Pull out every line of the material that contains the string "media", matching case exactly.

◆ Data to process
'''

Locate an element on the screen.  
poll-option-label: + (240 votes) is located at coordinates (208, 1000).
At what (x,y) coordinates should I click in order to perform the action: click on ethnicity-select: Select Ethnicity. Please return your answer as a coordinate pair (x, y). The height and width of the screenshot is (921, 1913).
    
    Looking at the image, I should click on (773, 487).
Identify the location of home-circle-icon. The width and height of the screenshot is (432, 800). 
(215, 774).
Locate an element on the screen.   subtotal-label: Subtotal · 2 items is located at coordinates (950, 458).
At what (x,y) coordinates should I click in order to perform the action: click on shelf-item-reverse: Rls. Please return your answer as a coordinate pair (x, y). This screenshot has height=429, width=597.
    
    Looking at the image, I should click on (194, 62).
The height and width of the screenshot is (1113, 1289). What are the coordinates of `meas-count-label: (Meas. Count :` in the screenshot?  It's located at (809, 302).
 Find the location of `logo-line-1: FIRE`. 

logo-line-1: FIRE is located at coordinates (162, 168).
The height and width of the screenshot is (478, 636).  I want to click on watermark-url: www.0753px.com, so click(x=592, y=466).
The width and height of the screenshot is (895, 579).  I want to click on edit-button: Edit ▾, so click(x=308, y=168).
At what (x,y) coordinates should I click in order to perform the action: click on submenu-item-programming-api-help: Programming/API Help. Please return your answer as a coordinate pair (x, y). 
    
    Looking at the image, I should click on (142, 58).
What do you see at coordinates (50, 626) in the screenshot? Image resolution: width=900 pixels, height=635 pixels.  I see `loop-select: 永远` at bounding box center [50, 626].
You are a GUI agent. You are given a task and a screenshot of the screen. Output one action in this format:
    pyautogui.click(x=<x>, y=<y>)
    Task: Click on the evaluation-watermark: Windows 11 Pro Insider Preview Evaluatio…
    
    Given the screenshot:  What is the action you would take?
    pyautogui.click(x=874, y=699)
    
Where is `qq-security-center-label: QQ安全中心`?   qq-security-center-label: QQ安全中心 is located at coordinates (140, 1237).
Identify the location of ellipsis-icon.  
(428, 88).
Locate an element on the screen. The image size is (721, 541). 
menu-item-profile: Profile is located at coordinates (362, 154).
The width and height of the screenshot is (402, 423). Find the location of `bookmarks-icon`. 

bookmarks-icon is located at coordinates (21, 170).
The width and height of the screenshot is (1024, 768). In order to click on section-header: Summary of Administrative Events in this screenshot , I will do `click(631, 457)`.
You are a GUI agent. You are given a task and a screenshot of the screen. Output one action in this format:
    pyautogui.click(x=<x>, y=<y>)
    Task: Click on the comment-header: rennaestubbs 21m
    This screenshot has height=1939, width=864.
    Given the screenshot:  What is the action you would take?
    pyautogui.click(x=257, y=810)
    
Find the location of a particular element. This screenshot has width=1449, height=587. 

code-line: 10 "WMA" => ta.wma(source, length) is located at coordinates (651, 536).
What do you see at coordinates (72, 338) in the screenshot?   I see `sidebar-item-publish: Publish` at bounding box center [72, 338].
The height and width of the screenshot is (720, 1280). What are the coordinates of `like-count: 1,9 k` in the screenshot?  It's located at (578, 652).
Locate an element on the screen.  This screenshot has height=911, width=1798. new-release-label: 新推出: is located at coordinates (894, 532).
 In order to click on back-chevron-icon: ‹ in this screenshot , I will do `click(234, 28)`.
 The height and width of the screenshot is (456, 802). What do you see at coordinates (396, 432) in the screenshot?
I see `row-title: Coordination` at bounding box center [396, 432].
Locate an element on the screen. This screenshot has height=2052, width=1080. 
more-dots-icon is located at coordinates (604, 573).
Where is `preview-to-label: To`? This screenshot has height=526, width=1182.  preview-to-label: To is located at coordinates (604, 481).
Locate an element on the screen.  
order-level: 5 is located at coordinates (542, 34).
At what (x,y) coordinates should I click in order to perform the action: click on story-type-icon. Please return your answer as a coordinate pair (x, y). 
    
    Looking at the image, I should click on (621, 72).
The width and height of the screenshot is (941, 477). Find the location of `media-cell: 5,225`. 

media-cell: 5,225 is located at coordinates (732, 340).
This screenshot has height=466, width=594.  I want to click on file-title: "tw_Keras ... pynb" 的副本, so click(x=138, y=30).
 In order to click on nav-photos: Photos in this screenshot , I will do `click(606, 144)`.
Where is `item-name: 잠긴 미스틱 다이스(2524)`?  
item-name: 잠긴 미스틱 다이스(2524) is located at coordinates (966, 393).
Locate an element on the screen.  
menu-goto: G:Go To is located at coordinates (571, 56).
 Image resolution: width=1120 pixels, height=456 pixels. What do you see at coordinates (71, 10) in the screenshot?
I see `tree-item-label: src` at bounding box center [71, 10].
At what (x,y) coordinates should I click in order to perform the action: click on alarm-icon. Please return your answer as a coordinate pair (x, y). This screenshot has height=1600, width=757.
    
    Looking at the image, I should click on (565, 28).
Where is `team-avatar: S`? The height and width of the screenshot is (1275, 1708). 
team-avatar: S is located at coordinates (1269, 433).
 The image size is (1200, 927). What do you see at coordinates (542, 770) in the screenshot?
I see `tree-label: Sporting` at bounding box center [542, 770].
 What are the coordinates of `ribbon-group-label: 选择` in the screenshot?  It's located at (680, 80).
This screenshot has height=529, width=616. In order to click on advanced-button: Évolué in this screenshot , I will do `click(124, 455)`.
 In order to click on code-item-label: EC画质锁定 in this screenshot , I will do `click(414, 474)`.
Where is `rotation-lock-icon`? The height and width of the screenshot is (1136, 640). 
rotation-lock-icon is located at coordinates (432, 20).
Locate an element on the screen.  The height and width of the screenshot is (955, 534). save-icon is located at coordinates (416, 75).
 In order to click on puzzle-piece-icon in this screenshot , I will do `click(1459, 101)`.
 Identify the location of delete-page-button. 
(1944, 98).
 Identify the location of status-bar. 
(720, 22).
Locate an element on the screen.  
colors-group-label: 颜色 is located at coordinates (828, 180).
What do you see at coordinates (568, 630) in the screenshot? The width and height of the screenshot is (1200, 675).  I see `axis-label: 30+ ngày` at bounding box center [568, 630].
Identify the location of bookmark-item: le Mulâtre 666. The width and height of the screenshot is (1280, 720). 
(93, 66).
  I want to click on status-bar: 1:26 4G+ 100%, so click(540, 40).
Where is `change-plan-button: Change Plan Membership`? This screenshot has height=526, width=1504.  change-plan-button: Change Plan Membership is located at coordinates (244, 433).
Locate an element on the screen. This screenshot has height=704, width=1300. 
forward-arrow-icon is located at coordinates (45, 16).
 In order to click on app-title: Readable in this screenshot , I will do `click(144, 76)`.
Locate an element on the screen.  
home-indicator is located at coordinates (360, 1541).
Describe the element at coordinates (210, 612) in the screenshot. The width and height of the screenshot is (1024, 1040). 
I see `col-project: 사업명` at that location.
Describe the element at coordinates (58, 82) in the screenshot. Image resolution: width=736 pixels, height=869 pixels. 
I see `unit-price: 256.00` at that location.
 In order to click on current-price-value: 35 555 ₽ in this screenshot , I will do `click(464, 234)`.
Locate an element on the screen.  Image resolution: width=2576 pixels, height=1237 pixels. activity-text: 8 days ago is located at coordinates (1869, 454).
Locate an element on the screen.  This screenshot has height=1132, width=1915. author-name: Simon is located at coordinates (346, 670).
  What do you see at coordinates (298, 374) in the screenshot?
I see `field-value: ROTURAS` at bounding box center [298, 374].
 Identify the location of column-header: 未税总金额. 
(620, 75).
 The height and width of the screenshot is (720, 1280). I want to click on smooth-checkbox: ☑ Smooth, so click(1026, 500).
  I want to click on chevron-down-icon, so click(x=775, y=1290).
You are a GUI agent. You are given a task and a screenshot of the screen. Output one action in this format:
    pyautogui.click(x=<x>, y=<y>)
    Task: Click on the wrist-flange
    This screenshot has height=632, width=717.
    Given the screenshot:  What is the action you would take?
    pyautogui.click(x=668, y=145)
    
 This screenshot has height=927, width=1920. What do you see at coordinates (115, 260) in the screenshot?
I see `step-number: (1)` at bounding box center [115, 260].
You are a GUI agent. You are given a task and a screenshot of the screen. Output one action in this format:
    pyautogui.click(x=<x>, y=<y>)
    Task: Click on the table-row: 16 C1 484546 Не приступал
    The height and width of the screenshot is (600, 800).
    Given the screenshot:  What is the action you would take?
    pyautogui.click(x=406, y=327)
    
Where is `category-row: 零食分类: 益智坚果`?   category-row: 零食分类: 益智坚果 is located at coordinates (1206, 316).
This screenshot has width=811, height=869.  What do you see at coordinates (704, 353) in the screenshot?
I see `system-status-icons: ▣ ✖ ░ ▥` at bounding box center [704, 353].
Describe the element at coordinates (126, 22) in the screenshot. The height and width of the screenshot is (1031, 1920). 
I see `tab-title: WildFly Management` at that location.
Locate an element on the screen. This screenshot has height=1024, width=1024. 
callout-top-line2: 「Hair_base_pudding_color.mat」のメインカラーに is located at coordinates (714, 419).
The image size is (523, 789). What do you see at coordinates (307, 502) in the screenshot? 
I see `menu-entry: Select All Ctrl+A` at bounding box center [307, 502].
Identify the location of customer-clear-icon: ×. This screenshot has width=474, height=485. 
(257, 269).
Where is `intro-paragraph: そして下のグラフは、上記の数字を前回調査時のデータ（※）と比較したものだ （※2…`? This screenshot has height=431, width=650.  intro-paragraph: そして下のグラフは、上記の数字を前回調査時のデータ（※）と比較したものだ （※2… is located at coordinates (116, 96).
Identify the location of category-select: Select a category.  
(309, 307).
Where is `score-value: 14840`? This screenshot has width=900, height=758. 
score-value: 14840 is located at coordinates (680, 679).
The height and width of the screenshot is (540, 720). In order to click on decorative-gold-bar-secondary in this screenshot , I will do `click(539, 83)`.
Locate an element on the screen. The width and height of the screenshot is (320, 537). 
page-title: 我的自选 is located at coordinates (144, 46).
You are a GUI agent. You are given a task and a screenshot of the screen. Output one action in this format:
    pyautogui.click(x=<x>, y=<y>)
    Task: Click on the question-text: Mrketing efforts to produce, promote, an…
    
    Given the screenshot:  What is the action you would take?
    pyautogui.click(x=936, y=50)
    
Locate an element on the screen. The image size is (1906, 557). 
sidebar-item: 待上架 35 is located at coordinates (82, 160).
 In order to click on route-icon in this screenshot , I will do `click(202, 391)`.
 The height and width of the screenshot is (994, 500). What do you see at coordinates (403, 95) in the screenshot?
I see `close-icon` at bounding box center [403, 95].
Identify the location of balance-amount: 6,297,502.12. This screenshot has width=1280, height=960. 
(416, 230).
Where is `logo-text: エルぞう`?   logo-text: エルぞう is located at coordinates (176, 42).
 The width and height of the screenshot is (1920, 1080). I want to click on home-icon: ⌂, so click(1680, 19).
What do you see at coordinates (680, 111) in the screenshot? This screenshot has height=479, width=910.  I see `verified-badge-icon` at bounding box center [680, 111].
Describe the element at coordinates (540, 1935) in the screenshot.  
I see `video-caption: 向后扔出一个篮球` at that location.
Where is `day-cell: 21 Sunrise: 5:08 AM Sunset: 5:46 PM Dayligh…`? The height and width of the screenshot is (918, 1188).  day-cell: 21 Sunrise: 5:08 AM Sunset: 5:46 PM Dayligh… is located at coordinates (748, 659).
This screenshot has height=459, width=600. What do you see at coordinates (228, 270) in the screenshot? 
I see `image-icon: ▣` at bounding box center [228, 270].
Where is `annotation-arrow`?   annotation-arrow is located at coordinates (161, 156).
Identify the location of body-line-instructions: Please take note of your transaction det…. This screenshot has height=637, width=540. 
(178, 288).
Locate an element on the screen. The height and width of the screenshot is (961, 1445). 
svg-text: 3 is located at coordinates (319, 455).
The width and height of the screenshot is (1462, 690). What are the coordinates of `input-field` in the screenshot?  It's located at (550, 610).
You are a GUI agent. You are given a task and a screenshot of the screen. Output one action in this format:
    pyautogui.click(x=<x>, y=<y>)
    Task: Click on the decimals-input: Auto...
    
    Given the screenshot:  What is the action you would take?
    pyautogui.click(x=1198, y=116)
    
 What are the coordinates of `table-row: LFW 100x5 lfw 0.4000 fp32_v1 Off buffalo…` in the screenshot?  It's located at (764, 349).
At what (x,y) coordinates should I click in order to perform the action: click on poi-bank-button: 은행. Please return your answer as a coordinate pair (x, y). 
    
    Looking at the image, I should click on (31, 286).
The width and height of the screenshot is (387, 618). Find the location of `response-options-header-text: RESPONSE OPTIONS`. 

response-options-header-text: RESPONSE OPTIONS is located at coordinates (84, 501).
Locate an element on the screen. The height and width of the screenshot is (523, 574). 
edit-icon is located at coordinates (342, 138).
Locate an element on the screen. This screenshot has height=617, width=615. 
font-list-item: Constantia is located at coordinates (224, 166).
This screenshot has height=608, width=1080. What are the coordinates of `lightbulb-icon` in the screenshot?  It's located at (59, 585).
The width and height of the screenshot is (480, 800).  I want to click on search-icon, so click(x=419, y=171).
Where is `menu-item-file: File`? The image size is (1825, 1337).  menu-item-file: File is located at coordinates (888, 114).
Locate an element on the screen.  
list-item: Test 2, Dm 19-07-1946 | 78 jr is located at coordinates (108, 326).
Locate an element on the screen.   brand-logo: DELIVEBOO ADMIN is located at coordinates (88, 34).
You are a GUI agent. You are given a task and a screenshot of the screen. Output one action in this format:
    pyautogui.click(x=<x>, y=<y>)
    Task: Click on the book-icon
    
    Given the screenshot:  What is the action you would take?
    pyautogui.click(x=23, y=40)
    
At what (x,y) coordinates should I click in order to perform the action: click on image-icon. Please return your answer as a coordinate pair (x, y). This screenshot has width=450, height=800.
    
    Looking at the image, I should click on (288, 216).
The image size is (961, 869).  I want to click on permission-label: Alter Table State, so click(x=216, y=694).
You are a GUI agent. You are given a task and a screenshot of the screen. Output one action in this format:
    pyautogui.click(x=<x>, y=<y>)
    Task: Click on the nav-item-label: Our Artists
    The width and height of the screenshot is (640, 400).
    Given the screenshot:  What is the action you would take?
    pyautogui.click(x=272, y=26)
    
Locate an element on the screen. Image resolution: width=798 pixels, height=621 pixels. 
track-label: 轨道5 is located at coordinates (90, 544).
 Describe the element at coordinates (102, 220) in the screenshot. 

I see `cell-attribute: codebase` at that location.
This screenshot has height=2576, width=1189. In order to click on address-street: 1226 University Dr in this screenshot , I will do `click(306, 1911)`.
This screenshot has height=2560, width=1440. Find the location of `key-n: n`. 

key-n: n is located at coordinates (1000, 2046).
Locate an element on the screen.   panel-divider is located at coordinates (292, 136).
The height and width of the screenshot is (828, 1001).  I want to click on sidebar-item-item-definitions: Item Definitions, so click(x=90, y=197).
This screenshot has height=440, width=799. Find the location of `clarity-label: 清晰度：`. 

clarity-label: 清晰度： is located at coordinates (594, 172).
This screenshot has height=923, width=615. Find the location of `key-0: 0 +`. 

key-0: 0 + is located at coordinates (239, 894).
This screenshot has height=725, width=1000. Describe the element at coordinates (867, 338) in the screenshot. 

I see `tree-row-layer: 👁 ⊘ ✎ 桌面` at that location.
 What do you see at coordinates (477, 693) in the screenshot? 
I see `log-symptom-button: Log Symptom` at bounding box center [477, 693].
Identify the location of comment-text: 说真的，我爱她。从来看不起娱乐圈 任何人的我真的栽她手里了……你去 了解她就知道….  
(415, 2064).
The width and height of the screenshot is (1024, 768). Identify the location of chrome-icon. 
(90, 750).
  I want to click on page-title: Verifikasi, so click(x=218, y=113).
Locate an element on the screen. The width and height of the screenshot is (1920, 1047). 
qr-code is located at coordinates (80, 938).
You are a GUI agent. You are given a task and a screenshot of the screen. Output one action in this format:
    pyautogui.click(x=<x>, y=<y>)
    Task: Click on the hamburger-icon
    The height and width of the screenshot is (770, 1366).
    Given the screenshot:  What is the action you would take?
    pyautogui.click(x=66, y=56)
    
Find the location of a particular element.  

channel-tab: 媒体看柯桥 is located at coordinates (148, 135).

'''

◆ Exercise answer
The width and height of the screenshot is (941, 477). Find the location of `media-cell: 5,225`. 
media-cell: 5,225 is located at coordinates (732, 340).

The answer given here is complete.